As I was busy hoeing out the pink and white buttercups or Oenothera, which proliferates like mice, someone tapped me on the back and wanted to dig out the rest to replant in their garden. the first question I asked, was why? They responded that it is so delicate and beautiful appearing so easy to grow. They wanted to relocate it before it turned to seed so they would have more next year. And I said," it is ok with me, just know that they can get away from you, quickly". Which brought up the saying, one man's weed is another man's flower. We all have some prejudices on flower preferences, such as, I have a friend who hates petunias, and another lantana. Beats me as to why, so I searched my feelings about flowers, and came up with a slight loathing for flowers that do not drop their dead heads, which means constant dead heading. So after soul searching, I can understand these prejudices.
I have a back area of a bed at the farm that just does not get enough water after the taller plants get up. I do not want to pay to change out the sprinkler heads, so decided I may just find a way to have both situations and not cost me an arm and a leg. I will call these tough plants which are drought resistance, well with some water, and are acceptable. they have to measure up to some criteria such as summer blooming, sun loving or five hours of sunlight per day, relatively pest free, and reliably good bloomers. My list includes:
1. Blue Salvia
3. Dusty Miller
6. Black-eyed Susan
7. Globe Amaranth(gomphrena)
10. Queen Anne's Lace
Some of these plants can be purchased, and other will have to sown into the garden right away.

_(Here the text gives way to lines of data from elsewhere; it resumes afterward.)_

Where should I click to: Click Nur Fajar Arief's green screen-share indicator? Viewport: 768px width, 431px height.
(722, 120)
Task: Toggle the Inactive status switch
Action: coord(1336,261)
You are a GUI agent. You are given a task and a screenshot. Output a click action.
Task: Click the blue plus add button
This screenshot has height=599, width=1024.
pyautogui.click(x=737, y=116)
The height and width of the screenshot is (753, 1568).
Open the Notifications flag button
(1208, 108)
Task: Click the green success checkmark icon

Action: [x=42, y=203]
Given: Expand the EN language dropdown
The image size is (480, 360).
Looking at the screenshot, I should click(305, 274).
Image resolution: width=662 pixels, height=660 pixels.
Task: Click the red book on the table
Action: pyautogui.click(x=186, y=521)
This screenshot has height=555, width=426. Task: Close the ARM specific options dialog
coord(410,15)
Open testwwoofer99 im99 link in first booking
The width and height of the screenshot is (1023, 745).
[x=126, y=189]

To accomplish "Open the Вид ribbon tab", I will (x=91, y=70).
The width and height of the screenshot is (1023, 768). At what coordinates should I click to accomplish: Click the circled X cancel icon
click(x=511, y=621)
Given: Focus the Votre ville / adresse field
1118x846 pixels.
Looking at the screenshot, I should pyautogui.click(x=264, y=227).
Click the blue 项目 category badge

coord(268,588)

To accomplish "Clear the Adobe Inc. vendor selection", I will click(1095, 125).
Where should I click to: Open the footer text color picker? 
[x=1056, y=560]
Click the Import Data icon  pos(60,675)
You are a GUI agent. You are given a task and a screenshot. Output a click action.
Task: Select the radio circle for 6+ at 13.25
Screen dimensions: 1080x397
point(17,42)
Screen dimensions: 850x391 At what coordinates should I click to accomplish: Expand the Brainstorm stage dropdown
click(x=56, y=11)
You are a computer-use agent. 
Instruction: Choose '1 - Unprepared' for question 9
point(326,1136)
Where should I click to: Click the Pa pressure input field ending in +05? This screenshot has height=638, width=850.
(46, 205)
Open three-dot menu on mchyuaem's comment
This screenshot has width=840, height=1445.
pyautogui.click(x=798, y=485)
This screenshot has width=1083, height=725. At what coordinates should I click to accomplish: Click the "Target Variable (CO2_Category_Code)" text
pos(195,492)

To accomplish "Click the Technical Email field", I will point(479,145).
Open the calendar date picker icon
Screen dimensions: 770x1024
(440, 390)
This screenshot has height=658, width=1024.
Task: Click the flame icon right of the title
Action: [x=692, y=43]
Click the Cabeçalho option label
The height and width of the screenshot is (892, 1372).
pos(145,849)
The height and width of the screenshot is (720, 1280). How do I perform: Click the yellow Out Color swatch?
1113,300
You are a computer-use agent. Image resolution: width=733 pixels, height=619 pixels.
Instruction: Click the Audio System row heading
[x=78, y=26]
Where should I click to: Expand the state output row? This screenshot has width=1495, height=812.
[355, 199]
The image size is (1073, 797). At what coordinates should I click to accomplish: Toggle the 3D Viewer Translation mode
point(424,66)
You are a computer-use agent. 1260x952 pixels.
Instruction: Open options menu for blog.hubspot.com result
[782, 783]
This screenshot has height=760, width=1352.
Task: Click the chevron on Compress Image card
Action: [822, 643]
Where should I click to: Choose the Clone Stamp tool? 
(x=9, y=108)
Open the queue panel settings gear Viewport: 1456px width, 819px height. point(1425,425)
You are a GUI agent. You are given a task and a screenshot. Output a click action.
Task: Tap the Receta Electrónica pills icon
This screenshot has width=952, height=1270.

I found an old, old out of print garden book I had purchased in London 20 years ago. In the front of the book, it detailed some flowers to grow in the garden for an outdoor wedding. At the end of the chapter, I noted this ditty. "Black-eyed Susan married Sweet William after he Aster. His rival had been, Ragged Robin, but the groom's Tulips sealed the engagement. Their Four O'clock wedding was announced by the Bells of Ireland and Bluebells. The bride was given away by Poppy and Jack in the Pulpit officiated. Let not the Passionflower love affair, made under the Star of Bethlehem, turn into Touch-Me-Not."
PLANT OF THE MONTH
MONDO GRASS (Orphiopogon japonicas)--If this is not a signature plant of the South, along with the Cast Iron Plant, nothing else is. Mondo has so many uses in the garden that is hard to name them all. One use is as a border grass, lining beds, pathways and curbing which is my least favorite of its uses. It is a wonderful ground cover on steep banks, under Magnolias, Oak trees, and other hard to grow spots. Once established, it is drought tolerant, spreads easily, and is virtually pest free. Mondo will grow just about anywhere from full sun to dense shade. There are many interesting kinds of Mondo such as variegated and a giant type that grows to nearly two feet. Once it is established there is no worry about it dying off as it can last a half century. If you are looking for the perfect plant to grow between stepping stones, try Orphiopogon planiscapus 'Nanus, which has a tightly tufted structure. Another great feature of Mondo is that it is evergreen. Mondo can also be a pass along plant for neighbors and friends. Dig up some clumps along the edges and it fills right in. All plants have some type of bloom, and mondo has very inconspicuous spikes of pink flowers close to the ground hidden in its foliage. Birds like to feed on its bluish metallic berries held on short spikes.